• Work to do
Reproduce the following lines verbatim, leaving every one of them unchanged.

Listed records start

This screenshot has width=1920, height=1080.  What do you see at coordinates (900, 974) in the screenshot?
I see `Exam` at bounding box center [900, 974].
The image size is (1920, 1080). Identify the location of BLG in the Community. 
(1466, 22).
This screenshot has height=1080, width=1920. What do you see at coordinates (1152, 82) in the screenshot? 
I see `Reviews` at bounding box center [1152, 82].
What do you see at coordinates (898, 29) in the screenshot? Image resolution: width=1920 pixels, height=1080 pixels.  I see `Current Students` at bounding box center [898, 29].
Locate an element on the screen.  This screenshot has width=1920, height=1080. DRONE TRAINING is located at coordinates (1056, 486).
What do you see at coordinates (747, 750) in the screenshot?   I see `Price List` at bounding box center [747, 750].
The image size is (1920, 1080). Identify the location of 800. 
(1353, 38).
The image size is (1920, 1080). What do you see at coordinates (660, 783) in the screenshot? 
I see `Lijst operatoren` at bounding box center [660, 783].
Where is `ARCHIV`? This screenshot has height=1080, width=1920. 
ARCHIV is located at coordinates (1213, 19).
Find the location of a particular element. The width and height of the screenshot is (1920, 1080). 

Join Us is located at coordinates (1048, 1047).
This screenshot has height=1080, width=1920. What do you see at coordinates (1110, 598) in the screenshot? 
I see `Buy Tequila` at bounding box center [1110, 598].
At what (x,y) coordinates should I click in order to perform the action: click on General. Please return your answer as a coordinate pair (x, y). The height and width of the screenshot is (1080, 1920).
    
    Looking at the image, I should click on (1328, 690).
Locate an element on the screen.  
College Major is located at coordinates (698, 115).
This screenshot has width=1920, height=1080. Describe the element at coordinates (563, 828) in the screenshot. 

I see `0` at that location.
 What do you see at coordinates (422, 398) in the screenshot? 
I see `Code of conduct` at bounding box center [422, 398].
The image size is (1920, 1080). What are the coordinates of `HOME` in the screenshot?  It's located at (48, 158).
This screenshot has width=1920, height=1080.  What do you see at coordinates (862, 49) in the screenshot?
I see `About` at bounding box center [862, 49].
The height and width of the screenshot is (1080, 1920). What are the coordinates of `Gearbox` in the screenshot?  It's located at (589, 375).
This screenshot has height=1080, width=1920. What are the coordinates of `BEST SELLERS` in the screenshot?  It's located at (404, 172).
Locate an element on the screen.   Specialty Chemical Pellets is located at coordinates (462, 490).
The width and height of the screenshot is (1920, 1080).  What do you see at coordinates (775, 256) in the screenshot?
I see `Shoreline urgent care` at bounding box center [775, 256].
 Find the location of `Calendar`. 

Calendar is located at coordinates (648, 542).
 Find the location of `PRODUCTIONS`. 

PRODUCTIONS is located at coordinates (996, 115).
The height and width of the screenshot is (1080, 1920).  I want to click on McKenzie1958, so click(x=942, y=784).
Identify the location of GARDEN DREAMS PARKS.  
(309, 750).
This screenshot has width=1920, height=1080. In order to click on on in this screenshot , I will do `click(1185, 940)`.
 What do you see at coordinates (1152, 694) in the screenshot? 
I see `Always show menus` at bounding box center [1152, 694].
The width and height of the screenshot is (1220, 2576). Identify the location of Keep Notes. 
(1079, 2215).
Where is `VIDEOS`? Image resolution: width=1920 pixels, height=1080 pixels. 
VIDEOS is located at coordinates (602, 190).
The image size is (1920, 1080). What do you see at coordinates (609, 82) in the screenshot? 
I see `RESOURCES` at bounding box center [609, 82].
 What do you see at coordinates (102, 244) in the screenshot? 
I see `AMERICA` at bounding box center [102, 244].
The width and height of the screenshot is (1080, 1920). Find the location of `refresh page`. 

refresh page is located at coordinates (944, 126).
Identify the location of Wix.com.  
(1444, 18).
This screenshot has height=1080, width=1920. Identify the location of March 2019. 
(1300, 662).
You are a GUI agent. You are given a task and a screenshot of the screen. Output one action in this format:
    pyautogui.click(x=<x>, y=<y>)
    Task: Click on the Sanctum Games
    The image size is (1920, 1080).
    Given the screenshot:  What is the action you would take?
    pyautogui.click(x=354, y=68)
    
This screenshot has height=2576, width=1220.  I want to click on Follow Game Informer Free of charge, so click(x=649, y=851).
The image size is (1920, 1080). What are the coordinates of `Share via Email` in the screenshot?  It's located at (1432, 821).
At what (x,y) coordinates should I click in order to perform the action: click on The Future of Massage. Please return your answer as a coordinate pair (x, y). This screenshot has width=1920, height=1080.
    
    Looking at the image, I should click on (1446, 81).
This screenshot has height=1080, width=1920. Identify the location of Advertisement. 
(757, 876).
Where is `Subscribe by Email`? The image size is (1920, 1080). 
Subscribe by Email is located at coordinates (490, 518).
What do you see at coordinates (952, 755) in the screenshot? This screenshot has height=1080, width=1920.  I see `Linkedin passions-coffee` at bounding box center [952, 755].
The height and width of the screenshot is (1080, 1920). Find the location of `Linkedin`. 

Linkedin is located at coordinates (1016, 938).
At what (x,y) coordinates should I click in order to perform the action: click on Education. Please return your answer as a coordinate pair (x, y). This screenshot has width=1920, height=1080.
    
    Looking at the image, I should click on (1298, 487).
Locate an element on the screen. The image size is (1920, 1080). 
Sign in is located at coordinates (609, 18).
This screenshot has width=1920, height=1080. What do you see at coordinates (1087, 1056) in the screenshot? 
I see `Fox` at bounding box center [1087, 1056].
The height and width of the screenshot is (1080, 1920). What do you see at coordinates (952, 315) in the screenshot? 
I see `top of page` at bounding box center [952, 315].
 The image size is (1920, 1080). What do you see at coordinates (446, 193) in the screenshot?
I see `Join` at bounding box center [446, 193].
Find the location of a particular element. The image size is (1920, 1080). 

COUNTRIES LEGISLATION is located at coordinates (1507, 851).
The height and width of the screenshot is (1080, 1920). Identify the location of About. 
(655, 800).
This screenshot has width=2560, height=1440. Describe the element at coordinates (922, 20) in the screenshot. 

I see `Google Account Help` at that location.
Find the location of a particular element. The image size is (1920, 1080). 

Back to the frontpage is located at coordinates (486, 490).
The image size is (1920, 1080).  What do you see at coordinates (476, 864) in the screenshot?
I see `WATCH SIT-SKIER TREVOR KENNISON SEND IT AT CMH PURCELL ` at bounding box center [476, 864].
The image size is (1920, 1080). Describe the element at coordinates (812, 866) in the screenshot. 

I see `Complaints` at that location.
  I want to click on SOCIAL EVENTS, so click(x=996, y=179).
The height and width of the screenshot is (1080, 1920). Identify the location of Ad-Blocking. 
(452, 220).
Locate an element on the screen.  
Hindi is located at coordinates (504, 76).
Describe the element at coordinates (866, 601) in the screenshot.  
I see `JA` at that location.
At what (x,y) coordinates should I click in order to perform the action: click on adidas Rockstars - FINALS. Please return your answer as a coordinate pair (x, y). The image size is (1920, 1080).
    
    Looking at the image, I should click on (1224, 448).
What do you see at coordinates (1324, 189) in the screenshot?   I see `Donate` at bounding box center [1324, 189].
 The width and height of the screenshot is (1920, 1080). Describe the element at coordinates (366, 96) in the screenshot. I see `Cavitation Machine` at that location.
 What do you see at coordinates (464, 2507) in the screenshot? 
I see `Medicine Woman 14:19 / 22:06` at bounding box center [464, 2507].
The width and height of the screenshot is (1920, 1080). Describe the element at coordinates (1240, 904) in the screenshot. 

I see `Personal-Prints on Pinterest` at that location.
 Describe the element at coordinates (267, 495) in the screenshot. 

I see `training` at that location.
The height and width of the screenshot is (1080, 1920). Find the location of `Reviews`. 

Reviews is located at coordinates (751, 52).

Listed records end

• Answer
This screenshot has width=1920, height=1080.  What do you see at coordinates (900, 974) in the screenshot?
I see `Exam` at bounding box center [900, 974].
The image size is (1920, 1080). Identify the location of BLG in the Community. 
(1466, 22).
This screenshot has height=1080, width=1920. What do you see at coordinates (1152, 82) in the screenshot? 
I see `Reviews` at bounding box center [1152, 82].
What do you see at coordinates (898, 29) in the screenshot? Image resolution: width=1920 pixels, height=1080 pixels.  I see `Current Students` at bounding box center [898, 29].
Locate an element on the screen.  This screenshot has width=1920, height=1080. DRONE TRAINING is located at coordinates (1056, 486).
What do you see at coordinates (747, 750) in the screenshot?   I see `Price List` at bounding box center [747, 750].
The image size is (1920, 1080). Identify the location of 800. 
(1353, 38).
The image size is (1920, 1080). What do you see at coordinates (660, 783) in the screenshot? 
I see `Lijst operatoren` at bounding box center [660, 783].
Where is `ARCHIV`? This screenshot has height=1080, width=1920. 
ARCHIV is located at coordinates (1213, 19).
Find the location of a particular element. The width and height of the screenshot is (1920, 1080). 

Join Us is located at coordinates (1048, 1047).
This screenshot has height=1080, width=1920. What do you see at coordinates (1110, 598) in the screenshot? 
I see `Buy Tequila` at bounding box center [1110, 598].
At what (x,y) coordinates should I click in order to perform the action: click on General. Please return your answer as a coordinate pair (x, y). The height and width of the screenshot is (1080, 1920).
    
    Looking at the image, I should click on (1328, 690).
Locate an element on the screen.  
College Major is located at coordinates (698, 115).
This screenshot has width=1920, height=1080. Describe the element at coordinates (563, 828) in the screenshot. 

I see `0` at that location.
 What do you see at coordinates (422, 398) in the screenshot? 
I see `Code of conduct` at bounding box center [422, 398].
The image size is (1920, 1080). What are the coordinates of `HOME` in the screenshot?  It's located at (48, 158).
This screenshot has width=1920, height=1080.  What do you see at coordinates (862, 49) in the screenshot?
I see `About` at bounding box center [862, 49].
The height and width of the screenshot is (1080, 1920). What are the coordinates of `Gearbox` in the screenshot?  It's located at (589, 375).
This screenshot has height=1080, width=1920. What are the coordinates of `BEST SELLERS` in the screenshot?  It's located at (404, 172).
Locate an element on the screen.   Specialty Chemical Pellets is located at coordinates (462, 490).
The width and height of the screenshot is (1920, 1080).  What do you see at coordinates (775, 256) in the screenshot?
I see `Shoreline urgent care` at bounding box center [775, 256].
 Find the location of `Calendar`. 

Calendar is located at coordinates (648, 542).
 Find the location of `PRODUCTIONS`. 

PRODUCTIONS is located at coordinates (996, 115).
The height and width of the screenshot is (1080, 1920).  I want to click on McKenzie1958, so click(x=942, y=784).
Identify the location of GARDEN DREAMS PARKS.  
(309, 750).
This screenshot has width=1920, height=1080. In order to click on on in this screenshot , I will do `click(1185, 940)`.
 What do you see at coordinates (1152, 694) in the screenshot? 
I see `Always show menus` at bounding box center [1152, 694].
The width and height of the screenshot is (1220, 2576). Identify the location of Keep Notes. 
(1079, 2215).
Where is `VIDEOS`? Image resolution: width=1920 pixels, height=1080 pixels. 
VIDEOS is located at coordinates (602, 190).
The image size is (1920, 1080). What do you see at coordinates (609, 82) in the screenshot? 
I see `RESOURCES` at bounding box center [609, 82].
 What do you see at coordinates (102, 244) in the screenshot? 
I see `AMERICA` at bounding box center [102, 244].
The width and height of the screenshot is (1080, 1920). Find the location of `refresh page`. 

refresh page is located at coordinates (944, 126).
Identify the location of Wix.com.  
(1444, 18).
This screenshot has height=1080, width=1920. Identify the location of March 2019. 
(1300, 662).
You are a GUI agent. You are given a task and a screenshot of the screen. Output one action in this format:
    pyautogui.click(x=<x>, y=<y>)
    Task: Click on the Sanctum Games
    The image size is (1920, 1080).
    Given the screenshot:  What is the action you would take?
    pyautogui.click(x=354, y=68)
    
This screenshot has height=2576, width=1220.  I want to click on Follow Game Informer Free of charge, so click(x=649, y=851).
The image size is (1920, 1080). What are the coordinates of `Share via Email` in the screenshot?  It's located at (1432, 821).
At what (x,y) coordinates should I click in order to perform the action: click on The Future of Massage. Please return your answer as a coordinate pair (x, y). This screenshot has width=1920, height=1080.
    
    Looking at the image, I should click on (1446, 81).
This screenshot has height=1080, width=1920. Identify the location of Advertisement. 
(757, 876).
Where is `Subscribe by Email`? The image size is (1920, 1080). 
Subscribe by Email is located at coordinates (490, 518).
What do you see at coordinates (952, 755) in the screenshot? This screenshot has height=1080, width=1920.  I see `Linkedin passions-coffee` at bounding box center [952, 755].
The height and width of the screenshot is (1080, 1920). Find the location of `Linkedin`. 

Linkedin is located at coordinates (1016, 938).
At what (x,y) coordinates should I click in order to perform the action: click on Education. Please return your answer as a coordinate pair (x, y). This screenshot has width=1920, height=1080.
    
    Looking at the image, I should click on (1298, 487).
Locate an element on the screen. The image size is (1920, 1080). 
Sign in is located at coordinates (609, 18).
This screenshot has width=1920, height=1080. What do you see at coordinates (1087, 1056) in the screenshot? 
I see `Fox` at bounding box center [1087, 1056].
The height and width of the screenshot is (1080, 1920). What do you see at coordinates (952, 315) in the screenshot? 
I see `top of page` at bounding box center [952, 315].
 The image size is (1920, 1080). What do you see at coordinates (446, 193) in the screenshot?
I see `Join` at bounding box center [446, 193].
Find the location of a particular element. The image size is (1920, 1080). 

COUNTRIES LEGISLATION is located at coordinates (1507, 851).
The height and width of the screenshot is (1080, 1920). Identify the location of About. 
(655, 800).
This screenshot has width=2560, height=1440. Describe the element at coordinates (922, 20) in the screenshot. 

I see `Google Account Help` at that location.
Find the location of a particular element. The image size is (1920, 1080). 

Back to the frontpage is located at coordinates (486, 490).
The image size is (1920, 1080).  What do you see at coordinates (476, 864) in the screenshot?
I see `WATCH SIT-SKIER TREVOR KENNISON SEND IT AT CMH PURCELL ` at bounding box center [476, 864].
The image size is (1920, 1080). Describe the element at coordinates (812, 866) in the screenshot. 

I see `Complaints` at that location.
  I want to click on SOCIAL EVENTS, so click(x=996, y=179).
The height and width of the screenshot is (1080, 1920). Identify the location of Ad-Blocking. 
(452, 220).
Locate an element on the screen.  
Hindi is located at coordinates (504, 76).
Describe the element at coordinates (866, 601) in the screenshot.  
I see `JA` at that location.
At what (x,y) coordinates should I click in order to perform the action: click on adidas Rockstars - FINALS. Please return your answer as a coordinate pair (x, y). The image size is (1920, 1080).
    
    Looking at the image, I should click on (1224, 448).
What do you see at coordinates (1324, 189) in the screenshot?   I see `Donate` at bounding box center [1324, 189].
 The width and height of the screenshot is (1920, 1080). Describe the element at coordinates (366, 96) in the screenshot. I see `Cavitation Machine` at that location.
 What do you see at coordinates (464, 2507) in the screenshot? 
I see `Medicine Woman 14:19 / 22:06` at bounding box center [464, 2507].
The width and height of the screenshot is (1920, 1080). Describe the element at coordinates (1240, 904) in the screenshot. 

I see `Personal-Prints on Pinterest` at that location.
 Describe the element at coordinates (267, 495) in the screenshot. 

I see `training` at that location.
The height and width of the screenshot is (1080, 1920). Find the location of `Reviews`. 

Reviews is located at coordinates (751, 52).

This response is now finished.